Carol Highsmith Photo.

Ford's Theatre
The Ford's Theatre building was first constructed in 1833 as the First Baptist Church. In 1859, the structure was abandoned as a place of worship. John T. Ford, a theatre entrepreneur from Baltimore, leased the building in 1861. A church board member predicted a dire fate would fall anyone who turned the former house of worship into a theatre. In 1862, Ford renovated the theatre and performances began, setting in motion events to follow that would shake America to its core.

the red brick petersen house with light blue shutters and a lamppost out front
The Petersen House.

Carol Highsmith Photo

The Petersen House (The House Where Lincoln Died)
After President Abraham Lincoln was shot he was carried across the street to the home of William A. Petersen, a German tailor. He lay dying diagonally across William T. Clark's bed in a room in the back of the house. Originally built in 1849, the house was expanded in 1858 to accommodate its use as a boarding house. The night of Lincoln's assassination, over 90 people streamed through the small house to pay their respects to the dying President.
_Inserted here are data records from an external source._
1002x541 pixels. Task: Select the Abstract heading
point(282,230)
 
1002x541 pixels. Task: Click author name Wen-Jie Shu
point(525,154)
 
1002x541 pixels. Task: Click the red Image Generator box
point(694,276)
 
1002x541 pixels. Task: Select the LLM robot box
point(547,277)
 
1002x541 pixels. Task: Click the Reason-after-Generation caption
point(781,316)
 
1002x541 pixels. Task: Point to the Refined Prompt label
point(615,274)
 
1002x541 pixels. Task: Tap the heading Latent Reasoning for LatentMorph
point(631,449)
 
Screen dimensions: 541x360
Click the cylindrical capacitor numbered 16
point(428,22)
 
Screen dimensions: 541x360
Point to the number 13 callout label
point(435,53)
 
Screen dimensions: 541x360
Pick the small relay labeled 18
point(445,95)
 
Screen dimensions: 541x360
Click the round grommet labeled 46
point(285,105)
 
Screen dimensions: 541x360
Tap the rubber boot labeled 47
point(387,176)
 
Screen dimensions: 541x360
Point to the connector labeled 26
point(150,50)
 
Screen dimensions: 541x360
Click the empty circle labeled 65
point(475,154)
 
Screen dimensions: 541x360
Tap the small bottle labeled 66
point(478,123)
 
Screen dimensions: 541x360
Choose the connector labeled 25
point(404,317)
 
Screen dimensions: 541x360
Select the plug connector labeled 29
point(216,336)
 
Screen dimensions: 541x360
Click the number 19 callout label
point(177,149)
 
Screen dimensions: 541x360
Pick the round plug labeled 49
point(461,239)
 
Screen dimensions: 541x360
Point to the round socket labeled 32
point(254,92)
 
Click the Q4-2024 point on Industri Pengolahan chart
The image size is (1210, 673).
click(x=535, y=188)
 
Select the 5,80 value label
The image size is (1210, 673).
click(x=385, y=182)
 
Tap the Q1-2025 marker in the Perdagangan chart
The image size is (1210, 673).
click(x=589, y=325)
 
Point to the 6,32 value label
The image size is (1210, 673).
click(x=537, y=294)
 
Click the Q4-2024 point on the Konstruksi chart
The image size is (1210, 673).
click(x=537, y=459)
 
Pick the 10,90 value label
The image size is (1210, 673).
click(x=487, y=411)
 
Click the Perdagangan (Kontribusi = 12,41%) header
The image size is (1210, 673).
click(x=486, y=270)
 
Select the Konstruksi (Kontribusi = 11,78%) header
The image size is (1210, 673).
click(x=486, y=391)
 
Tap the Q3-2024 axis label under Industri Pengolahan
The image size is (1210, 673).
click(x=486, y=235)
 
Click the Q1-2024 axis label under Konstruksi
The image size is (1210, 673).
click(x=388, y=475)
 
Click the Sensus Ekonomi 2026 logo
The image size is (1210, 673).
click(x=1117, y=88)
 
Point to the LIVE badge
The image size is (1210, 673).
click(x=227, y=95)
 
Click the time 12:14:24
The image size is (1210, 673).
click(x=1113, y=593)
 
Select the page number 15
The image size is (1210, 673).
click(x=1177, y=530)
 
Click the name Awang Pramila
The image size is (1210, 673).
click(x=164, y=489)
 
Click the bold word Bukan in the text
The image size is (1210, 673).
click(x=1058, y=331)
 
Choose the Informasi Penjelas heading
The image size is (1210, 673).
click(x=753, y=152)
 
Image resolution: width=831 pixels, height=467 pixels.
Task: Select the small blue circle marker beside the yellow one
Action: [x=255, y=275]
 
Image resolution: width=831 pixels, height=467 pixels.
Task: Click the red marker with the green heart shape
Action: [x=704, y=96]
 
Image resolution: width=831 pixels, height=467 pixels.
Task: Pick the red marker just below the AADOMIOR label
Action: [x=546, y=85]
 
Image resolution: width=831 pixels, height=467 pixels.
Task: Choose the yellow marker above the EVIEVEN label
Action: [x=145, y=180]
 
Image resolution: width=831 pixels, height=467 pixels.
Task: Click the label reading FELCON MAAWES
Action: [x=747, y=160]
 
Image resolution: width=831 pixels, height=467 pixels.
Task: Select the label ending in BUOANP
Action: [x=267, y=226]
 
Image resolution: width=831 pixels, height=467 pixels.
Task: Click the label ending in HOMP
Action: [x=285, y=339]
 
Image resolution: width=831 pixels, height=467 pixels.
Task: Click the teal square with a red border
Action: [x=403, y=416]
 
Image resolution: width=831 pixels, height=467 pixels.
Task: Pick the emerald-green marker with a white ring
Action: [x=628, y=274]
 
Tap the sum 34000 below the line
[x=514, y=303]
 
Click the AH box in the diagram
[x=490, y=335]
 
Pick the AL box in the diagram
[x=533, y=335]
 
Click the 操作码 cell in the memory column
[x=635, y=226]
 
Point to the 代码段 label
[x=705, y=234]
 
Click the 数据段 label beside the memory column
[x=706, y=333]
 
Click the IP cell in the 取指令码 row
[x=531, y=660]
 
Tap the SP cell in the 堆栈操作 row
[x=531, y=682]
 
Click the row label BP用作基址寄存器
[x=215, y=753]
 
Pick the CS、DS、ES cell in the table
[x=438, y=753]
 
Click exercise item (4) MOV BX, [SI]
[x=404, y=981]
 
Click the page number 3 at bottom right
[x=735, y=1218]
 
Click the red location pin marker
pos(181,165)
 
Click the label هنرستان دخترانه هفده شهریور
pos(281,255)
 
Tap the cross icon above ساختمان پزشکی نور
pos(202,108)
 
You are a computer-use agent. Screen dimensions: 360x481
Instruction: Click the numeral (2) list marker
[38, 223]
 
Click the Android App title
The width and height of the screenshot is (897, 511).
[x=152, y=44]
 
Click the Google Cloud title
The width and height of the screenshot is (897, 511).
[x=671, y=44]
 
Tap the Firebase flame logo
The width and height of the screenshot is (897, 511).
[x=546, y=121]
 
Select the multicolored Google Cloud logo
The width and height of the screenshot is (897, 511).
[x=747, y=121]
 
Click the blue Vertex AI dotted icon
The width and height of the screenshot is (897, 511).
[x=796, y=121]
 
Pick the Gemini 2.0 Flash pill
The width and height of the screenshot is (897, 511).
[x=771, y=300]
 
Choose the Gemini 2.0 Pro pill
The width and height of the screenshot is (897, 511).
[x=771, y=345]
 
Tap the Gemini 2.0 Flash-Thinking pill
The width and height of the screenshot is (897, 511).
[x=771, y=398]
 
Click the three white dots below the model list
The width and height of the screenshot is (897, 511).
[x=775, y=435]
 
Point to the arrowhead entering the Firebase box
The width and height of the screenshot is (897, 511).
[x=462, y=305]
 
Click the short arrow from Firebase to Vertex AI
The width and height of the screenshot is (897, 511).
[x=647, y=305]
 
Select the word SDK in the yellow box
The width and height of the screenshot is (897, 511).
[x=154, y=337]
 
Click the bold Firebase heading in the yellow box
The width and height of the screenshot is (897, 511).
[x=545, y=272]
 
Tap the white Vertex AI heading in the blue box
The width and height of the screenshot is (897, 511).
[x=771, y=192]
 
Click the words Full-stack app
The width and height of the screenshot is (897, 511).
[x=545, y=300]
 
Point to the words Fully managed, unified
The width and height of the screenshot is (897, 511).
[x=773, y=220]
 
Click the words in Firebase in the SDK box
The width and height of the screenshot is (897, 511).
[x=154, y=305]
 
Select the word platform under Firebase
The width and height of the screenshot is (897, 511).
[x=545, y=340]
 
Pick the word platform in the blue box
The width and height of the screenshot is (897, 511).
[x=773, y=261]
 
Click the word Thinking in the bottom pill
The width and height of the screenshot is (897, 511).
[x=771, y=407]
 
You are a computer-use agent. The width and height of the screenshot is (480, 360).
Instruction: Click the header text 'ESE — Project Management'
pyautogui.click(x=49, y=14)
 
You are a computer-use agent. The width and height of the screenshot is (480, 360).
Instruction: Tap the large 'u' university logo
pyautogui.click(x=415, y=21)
black and white photo of star saloon
The Star Saloon in 1865.

Library of Congress.

The Star Saloon
John Wilkes Booth entered the Star Saloon, located next to Fords Theatre, and had a drink of whiskey and water. Soon after, he entered the Theatre to assassinate the President. Built in 1863, the Star Saloon closed after the assassination. It was later used as a tailor shop, typewriter company and a factory before it was torn down in 1930.